WHEN WILL CONGRESS AND THE PRESIDENT DO SOMETHING TO HELP THE CHILDREN! It is about damn time that Congress steps up and bans helicopters! Its just common sense, nobody needs a helicopter, nobody!

https://www.mirror.co.uk/all-about/helicopter-crashes


----------



## Redneck (Oct 6, 2016)

I had a similar experience when in the Air Force. Every so often, the helicopter detachment would fly us missile crews out to the sites. Once while flying out, I looked up & saw a bunch of lights in the cockpit turn red. My commander was on the headset & told me we were going down. Don't mind saying that scared the crap out of me. In my mind, I could see us hitting & those blades entering the compartment. At the time I didn't know about autorotation, so when the pilot nosed us down at a steep angle, I thought we were done for. But he pulled us up at the last second & flared us down. We still hit that wheat field pretty danged hard & skidded for 50' or more.

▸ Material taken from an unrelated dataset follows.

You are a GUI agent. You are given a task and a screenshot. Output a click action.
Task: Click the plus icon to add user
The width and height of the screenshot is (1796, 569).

After that I much preferred driving.


----------



## Gunn (Jan 1, 2016)

Thank you Slippy for talking about the elephant in the room. This has been a great concern of mine. In the past week there have been 3 times more helicopter crashes than school shootings. And I am NOT making light of either. I just want to stop this senseless murdering. And please don't get me started on the friggen evil white cars!


----------



## MountainGirl (Oct 29, 2017)

******* said:


> I had a similar experience when in the Air Force. Every so often, the helicopter detachment would fly us missile crews out to the sites. Once while flying out, I looked up & saw a bunch of lights in the cockpit turn red. My commander was on the headset & told me we were going down. Don't mind saying that scared the crap out of me. In my mind, I could see us hitting & those blades entering the compartment. At the time I didn't know about autorotation, so when the pilot nosed us down at a steep angle, I thought we were done for. But he pulled us up at the last second & flared us down. We still hit that wheat field pretty danged hard & skidded for 50' or more.
> 
> After that I much preferred driving.


They dont call it the *Jesus* Nut for nothing...


----------



## Redneck (Oct 6, 2016)

How about the 40,000 + folks killed in cars last year? You hear any talk of banning cars? Talk of increasing the driving age to 21?

Nope. What they have done thru the years is take steps to improve safety... kinda like what is needed in our schools.


----------